Wish I could get this poster for my English classroom. I love love love this, almost as much I love the Bard himself! I ended up with 'Two Gentlemen of Verona' - tickets for which I have unfortunately just failed to get. Apr 23, PM. Great chart. I think my first Shakespeare play was Macbeth. Very clever!
I just finished a take off on 'Taming of the Shrew'. It was Leslie Gould's 'Courting Cate'. Kind of like Shakespeare meets Amish. Very amusing! It would've been great if you could click on the book you ended up with and it took you to the review.
Okay, Titus it is, once again. Comedy of Errors for me, and this is a great chart! Apr 24, AM. Wow, Good job!!! Davies new. Any chance you might market this? I'd love to have it as a poster in my classroom.
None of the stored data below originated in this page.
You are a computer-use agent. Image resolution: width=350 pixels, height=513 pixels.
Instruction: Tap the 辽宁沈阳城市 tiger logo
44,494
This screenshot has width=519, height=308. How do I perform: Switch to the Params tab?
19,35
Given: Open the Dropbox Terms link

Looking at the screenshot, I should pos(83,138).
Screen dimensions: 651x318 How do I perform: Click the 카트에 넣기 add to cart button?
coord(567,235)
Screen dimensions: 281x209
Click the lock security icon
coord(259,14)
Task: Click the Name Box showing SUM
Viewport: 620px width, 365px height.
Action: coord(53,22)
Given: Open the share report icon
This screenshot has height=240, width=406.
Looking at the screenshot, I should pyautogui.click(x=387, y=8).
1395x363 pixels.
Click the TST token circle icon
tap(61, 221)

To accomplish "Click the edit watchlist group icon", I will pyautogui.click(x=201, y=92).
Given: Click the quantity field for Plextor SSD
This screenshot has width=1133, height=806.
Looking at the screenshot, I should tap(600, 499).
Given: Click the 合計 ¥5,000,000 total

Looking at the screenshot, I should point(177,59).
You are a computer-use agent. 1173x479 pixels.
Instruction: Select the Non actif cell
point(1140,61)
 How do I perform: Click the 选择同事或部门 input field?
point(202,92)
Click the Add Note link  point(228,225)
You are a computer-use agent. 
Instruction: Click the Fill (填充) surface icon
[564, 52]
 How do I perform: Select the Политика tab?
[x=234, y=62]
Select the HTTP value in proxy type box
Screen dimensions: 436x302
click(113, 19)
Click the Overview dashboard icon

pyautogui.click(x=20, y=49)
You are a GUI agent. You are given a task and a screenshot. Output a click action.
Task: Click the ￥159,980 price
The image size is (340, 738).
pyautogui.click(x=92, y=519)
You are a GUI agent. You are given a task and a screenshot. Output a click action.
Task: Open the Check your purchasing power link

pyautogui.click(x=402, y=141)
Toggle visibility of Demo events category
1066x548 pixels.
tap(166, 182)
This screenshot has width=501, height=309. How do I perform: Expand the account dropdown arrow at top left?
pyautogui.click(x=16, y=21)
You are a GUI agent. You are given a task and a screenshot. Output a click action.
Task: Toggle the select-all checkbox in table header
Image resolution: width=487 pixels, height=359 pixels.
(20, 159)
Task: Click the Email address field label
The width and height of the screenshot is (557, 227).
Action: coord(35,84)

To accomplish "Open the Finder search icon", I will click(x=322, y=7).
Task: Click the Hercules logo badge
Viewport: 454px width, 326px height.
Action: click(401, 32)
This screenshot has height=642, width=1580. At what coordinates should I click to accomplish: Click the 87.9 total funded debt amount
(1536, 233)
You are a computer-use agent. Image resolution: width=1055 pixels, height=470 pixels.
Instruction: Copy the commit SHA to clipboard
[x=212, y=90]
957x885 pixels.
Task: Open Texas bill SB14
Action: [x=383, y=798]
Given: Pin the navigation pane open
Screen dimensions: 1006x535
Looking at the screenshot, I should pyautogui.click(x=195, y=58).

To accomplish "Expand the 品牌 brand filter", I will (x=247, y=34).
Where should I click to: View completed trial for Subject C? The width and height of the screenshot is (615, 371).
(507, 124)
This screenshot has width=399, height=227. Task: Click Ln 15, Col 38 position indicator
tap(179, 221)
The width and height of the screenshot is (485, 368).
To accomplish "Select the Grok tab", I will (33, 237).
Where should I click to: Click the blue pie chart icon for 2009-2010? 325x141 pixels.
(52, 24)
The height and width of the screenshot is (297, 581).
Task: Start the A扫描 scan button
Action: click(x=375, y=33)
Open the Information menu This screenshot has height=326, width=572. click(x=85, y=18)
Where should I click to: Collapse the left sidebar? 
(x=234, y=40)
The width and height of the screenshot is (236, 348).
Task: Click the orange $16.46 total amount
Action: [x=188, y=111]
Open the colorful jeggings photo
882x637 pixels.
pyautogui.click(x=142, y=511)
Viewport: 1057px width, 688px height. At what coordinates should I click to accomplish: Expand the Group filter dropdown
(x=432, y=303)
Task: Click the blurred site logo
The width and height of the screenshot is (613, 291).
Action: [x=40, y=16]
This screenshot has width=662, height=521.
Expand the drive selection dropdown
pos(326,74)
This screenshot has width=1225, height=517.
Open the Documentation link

I want a copy too. Apr 24, PM. Working on my 2nd Hamlet now. When you have actors that can speak it like they're thinking it, and tragedians who don't mind also playing the foolish knave and don't 'saw the air too much like thus' it's a wonderful experience.
Also have done the ballet of Midsummer and did the play in college. My scenic design choice was a la Salvadore Dali. There are excellent books, movies, podcasts and articles on all of these themes, and exploration of them need not be at all dry like a badly-taught history lesson! Search, discover and enjoy. Consequently it does not have the set rhythmic structure of verse. The terms poetry and verse often make us think of something that rhymes, but it does not need to at all.
Blank verse is a term used specially to describe verse where there is no rhyming structure. Blank verse is what you will encounter most when reading Shakespeare. So what makes it blank verse as opposed to prose? Again so:. Getting creative as a response to your reading helps you feel more involved, and so keeps you keen on continuing.
Maybe you paint? Try making a painting inspired by the play. Love cooking? Try inventing a meal that celebrates the scene you have just read. You get the idea! We feel so strongly that creative activity can increase your enjoyment of reading Shakespeare, that we are working on a series of interactive books that encourage just that. Subscribe if you would like to hear from us as new titles are published.
You can find more details of the Arkangel Shakespeare audiobook series on amazon. Available at Amazon, or from all good bookshops worldwide. Please leave this field empty Get fun doodle tips, offers, and news of what's up at Doodle Reads HQ in our occasional newsletter. Unsubscribe easily at any time. See our Privacy page for more. Check your inbox or spam folder to confirm your subscription. Thanks for taking the time to send your feedback. It means a lot, and I really appreciate it.
Table of Contents. Watching a movie adaptation of Shakespeare can be a great way in. Have fun reading Shakespeare out loud.